— Start —

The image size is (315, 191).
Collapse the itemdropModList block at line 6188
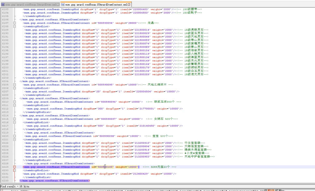[x=14, y=26]
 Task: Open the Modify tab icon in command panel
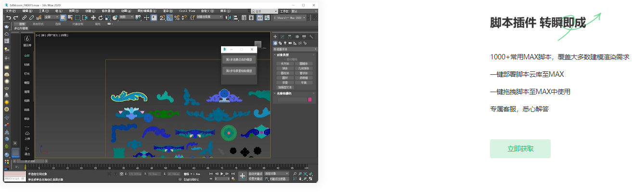click(x=283, y=37)
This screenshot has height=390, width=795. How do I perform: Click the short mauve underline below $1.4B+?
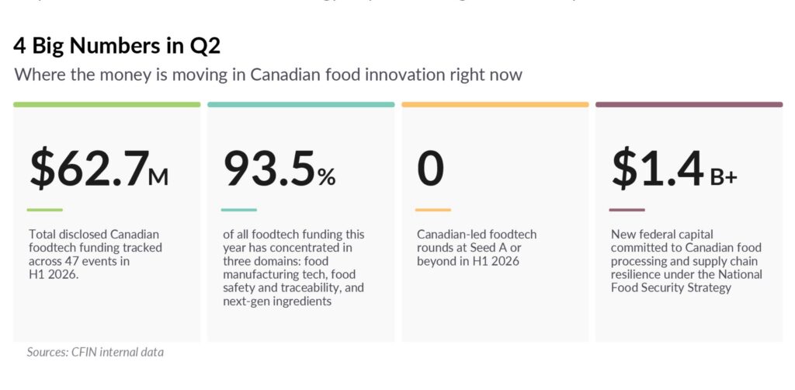[627, 210]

— End —

Reproduce the records starting at the line that contains "This screenshot has" and ending at the close of the records, replacing "mauve" with "purple" and leaving everything else unchanged. Omit the pictures from your answer.

This screenshot has height=390, width=795. How do I perform: Click the short purple underline below $1.4B+?
[627, 210]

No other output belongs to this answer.